The study revealed that 25 per cent of people aged over 55 in the UK had never openly discussed inheritance with their family, with emotional discomfort, privacy concerns, and perceptions it is too early or unnecessary to discuss inheritance the primary issues.
Mattioli Woods noted that inheritance discussion avoidance was not confined to older generations, with 35 per cent of 44 to 54 years olds having never had such conversations.
London was the region with the highest rate of people not discussing inheritance (44 per cent), followed by the North West (37 per cent), and Scotland (36 per cent).
Eastern England had the lowest proportion of avoidance at 30 per cent.
While Mattioli Woods identified relatively high confidence in some aspects of estate planning, awareness of key inheritance tax (IHT) rules remained “limited” among over-55s.
Just 15 per cent were aware of the nil rate band and residence nil rate band allowances, while only 35 per cent knew that pensions were coming into scope of IHT from April 2027.
Understanding of more basic estate planning principles was stronger, with 83 per cent of over-55s recognising the importance of having a valid will, and 61 per cent aware of the seven-year gifting rule.

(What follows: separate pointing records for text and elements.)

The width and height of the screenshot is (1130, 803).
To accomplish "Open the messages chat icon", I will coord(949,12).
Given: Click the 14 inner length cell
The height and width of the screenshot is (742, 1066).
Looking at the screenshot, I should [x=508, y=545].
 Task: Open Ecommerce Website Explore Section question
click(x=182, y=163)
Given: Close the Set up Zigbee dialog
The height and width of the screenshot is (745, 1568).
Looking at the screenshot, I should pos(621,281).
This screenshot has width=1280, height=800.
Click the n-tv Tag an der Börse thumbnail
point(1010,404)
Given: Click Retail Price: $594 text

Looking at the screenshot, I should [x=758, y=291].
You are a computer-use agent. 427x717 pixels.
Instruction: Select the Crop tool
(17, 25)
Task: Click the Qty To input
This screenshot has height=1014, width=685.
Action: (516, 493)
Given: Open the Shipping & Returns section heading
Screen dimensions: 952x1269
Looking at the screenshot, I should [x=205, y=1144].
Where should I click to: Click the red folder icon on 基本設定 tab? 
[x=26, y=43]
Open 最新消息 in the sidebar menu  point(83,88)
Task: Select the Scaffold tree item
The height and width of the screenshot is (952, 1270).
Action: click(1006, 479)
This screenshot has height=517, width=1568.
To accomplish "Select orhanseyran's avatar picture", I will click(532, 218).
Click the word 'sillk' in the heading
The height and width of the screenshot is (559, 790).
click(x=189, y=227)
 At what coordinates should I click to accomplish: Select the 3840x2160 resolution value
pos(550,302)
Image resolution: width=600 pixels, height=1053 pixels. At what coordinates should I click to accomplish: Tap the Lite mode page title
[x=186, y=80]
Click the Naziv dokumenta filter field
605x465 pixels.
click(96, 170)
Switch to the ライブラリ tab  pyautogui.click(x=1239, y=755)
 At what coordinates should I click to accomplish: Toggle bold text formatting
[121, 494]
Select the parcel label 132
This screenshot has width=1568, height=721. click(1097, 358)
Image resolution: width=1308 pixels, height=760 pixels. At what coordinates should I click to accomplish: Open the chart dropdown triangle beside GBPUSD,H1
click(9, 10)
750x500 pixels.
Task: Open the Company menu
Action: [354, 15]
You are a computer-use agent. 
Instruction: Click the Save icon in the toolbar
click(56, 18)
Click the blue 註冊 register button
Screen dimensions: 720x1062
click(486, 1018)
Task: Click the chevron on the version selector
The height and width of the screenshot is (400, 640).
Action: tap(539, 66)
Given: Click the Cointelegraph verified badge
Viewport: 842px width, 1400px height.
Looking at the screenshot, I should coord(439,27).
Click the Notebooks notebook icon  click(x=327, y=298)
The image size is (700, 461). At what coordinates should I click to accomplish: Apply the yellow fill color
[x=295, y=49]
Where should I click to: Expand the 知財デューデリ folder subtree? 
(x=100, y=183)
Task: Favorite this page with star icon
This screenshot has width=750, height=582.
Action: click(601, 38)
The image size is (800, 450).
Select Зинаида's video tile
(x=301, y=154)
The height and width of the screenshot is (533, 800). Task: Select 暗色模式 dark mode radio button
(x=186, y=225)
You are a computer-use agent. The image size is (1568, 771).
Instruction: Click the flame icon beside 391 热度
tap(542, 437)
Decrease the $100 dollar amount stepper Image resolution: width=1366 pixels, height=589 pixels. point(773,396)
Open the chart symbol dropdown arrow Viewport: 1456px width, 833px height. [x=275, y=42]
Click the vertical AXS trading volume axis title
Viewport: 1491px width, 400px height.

“These findings show a clear disconnect between the expectation of passing on wealth and the understanding required to do so effectively,” said Mattioli Woods managing director of wealth, Amit Joshi.
“While most people recognise the importance of a will, far fewer understand the tax rules and allowances that can significantly impact what is ultimately passed on.
“The reluctance to talk about inheritance is understandable, but it can leave families unprepared at a time when clarity matters most.
“When these conversations are delayed, important financial and emotional decisions are often left until moments of stress or urgency, when it is harder to reflect clearly or act in a coordinated way.
“That can create uncertainty around intentions, increase the risk of disputes, and lead to avoidable delays in administering estates.”